Text and element-pointing records
+--

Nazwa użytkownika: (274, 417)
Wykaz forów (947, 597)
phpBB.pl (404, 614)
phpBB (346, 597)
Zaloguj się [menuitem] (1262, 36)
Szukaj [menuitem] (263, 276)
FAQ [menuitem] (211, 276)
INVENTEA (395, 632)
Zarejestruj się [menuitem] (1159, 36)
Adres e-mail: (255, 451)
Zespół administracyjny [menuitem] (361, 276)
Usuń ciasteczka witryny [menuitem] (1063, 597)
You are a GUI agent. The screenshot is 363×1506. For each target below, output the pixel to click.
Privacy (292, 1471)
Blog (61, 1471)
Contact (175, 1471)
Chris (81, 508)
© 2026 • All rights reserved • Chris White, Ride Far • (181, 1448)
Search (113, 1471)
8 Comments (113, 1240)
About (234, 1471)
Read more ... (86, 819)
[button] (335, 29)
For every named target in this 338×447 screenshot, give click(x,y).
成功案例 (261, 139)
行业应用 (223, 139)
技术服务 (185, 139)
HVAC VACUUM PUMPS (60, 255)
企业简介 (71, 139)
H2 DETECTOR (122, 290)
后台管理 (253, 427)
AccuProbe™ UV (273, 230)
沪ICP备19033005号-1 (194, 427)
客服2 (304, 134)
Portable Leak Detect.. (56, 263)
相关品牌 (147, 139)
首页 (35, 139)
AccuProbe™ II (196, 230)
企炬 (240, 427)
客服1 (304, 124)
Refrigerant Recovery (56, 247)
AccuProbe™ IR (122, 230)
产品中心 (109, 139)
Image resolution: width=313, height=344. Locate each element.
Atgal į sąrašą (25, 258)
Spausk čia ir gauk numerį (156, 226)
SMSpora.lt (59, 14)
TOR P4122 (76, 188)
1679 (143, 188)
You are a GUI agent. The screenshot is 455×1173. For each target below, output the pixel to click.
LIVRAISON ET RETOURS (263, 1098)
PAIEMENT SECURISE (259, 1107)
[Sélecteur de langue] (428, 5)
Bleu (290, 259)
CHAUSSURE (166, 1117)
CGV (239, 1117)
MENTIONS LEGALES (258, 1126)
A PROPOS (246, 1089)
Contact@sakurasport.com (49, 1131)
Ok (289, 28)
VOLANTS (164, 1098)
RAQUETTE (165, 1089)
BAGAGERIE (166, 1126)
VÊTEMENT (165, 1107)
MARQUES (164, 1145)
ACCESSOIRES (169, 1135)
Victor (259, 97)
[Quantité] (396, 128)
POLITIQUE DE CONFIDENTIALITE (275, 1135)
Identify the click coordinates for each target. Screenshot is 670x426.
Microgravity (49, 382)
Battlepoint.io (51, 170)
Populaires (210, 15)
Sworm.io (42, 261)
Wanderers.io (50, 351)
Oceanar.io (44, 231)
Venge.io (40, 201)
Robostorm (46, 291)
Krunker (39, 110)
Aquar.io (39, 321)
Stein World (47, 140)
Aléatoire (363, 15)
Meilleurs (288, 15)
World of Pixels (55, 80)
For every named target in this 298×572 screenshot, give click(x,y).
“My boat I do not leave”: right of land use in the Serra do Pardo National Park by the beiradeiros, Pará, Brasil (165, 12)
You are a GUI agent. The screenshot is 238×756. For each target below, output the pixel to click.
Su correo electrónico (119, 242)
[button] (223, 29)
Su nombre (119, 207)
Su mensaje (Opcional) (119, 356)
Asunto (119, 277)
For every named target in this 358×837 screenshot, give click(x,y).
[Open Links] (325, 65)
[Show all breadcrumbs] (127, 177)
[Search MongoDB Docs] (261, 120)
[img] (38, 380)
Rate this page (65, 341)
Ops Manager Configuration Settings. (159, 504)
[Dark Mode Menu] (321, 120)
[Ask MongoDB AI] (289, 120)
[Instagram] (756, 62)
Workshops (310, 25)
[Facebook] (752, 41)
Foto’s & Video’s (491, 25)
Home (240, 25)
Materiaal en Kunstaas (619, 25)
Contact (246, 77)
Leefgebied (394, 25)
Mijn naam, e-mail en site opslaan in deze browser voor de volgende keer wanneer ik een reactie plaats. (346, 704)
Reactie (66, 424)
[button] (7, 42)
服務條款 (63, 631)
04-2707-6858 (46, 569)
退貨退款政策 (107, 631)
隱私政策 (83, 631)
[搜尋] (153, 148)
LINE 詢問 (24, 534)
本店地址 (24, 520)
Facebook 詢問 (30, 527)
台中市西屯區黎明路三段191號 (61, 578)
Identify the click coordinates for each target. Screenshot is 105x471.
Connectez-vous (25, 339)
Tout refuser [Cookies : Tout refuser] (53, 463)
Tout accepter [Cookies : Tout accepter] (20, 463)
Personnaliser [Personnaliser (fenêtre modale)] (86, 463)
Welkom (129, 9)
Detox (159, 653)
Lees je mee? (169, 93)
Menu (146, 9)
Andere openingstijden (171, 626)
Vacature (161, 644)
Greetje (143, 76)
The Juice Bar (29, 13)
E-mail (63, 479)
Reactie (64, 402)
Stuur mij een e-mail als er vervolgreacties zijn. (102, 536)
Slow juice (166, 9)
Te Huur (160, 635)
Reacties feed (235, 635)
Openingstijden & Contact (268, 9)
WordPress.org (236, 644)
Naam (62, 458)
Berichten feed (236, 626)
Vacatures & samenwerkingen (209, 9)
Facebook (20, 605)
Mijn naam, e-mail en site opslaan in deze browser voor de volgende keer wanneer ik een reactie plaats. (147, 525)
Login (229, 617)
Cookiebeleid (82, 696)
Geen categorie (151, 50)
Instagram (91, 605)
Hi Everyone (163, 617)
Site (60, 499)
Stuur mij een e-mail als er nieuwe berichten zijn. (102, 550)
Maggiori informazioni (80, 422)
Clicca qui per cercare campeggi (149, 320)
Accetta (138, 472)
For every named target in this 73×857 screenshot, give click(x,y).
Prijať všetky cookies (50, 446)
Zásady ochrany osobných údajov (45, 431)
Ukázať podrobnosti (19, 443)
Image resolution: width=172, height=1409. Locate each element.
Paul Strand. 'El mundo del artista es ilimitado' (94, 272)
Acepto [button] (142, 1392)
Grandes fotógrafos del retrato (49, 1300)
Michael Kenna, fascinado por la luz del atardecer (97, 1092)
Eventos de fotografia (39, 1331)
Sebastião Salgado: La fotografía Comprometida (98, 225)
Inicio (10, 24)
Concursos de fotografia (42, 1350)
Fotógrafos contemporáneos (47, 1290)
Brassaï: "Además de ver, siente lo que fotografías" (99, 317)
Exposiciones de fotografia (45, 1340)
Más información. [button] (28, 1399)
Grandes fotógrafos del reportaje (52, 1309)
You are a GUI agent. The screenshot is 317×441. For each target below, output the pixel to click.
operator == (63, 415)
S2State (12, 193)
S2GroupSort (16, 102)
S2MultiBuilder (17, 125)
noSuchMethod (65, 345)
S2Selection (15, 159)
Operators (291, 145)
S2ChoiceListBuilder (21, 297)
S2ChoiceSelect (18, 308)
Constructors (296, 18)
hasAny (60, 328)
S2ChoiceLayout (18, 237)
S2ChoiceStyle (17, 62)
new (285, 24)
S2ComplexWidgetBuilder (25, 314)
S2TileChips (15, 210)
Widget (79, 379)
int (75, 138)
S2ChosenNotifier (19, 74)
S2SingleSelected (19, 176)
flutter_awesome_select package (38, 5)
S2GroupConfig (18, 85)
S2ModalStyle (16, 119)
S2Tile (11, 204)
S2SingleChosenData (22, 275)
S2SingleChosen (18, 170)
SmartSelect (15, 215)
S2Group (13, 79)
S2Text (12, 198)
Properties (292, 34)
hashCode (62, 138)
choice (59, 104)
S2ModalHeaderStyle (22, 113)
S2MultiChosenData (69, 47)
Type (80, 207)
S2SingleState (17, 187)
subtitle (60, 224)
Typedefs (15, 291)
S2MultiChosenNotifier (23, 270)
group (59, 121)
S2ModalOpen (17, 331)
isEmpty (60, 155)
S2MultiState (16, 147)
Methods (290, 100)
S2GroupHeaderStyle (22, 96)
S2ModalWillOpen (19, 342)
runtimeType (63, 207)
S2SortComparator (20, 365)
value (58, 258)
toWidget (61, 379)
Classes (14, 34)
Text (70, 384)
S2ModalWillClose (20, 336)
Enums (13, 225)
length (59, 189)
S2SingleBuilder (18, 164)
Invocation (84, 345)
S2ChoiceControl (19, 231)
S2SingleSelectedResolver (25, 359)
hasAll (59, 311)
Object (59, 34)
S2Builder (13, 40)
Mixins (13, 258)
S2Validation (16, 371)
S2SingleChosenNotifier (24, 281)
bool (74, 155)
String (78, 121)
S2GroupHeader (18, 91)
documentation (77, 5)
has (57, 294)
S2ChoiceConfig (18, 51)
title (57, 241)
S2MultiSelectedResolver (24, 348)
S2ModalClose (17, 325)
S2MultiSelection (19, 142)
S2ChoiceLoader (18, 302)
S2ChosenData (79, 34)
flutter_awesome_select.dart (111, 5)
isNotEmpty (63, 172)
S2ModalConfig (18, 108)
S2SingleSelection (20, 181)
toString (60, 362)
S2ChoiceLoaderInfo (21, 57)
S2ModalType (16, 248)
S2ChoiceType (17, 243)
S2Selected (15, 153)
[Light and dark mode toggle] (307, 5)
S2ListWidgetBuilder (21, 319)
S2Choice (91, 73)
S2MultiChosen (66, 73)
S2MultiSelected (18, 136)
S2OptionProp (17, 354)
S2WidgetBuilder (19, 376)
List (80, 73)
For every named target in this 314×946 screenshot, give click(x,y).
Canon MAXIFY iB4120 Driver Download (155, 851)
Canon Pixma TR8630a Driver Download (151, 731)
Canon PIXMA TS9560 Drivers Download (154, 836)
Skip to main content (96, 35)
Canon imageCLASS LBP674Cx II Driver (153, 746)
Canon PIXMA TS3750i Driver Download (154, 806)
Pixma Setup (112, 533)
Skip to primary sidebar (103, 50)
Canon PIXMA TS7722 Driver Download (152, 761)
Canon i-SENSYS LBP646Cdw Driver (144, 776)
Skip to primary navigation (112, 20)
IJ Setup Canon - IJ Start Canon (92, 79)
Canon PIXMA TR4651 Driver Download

+--

* [Directions for this task]: Rewrite the stretch from the line containing "isEmpty (60, 155)" through the line containing "Mixins (13, 258)", putting "Functions" in place of "Methods" and keeping everything else the same.

* [Result of the task]:
isEmpty (60, 155)
S2MultiState (16, 147)
Functions (290, 100)
S2GroupHeaderStyle (22, 96)
S2ModalWillOpen (19, 342)
runtimeType (63, 207)
S2SortComparator (20, 365)
value (58, 258)
toWidget (61, 379)
Classes (14, 34)
Text (70, 384)
S2ModalWillClose (20, 336)
Enums (13, 225)
length (59, 189)
S2SingleBuilder (18, 164)
Invocation (84, 345)
S2ChoiceControl (19, 231)
S2SingleSelectedResolver (25, 359)
hasAll (59, 311)
Object (59, 34)
S2Builder (13, 40)
Mixins (13, 258)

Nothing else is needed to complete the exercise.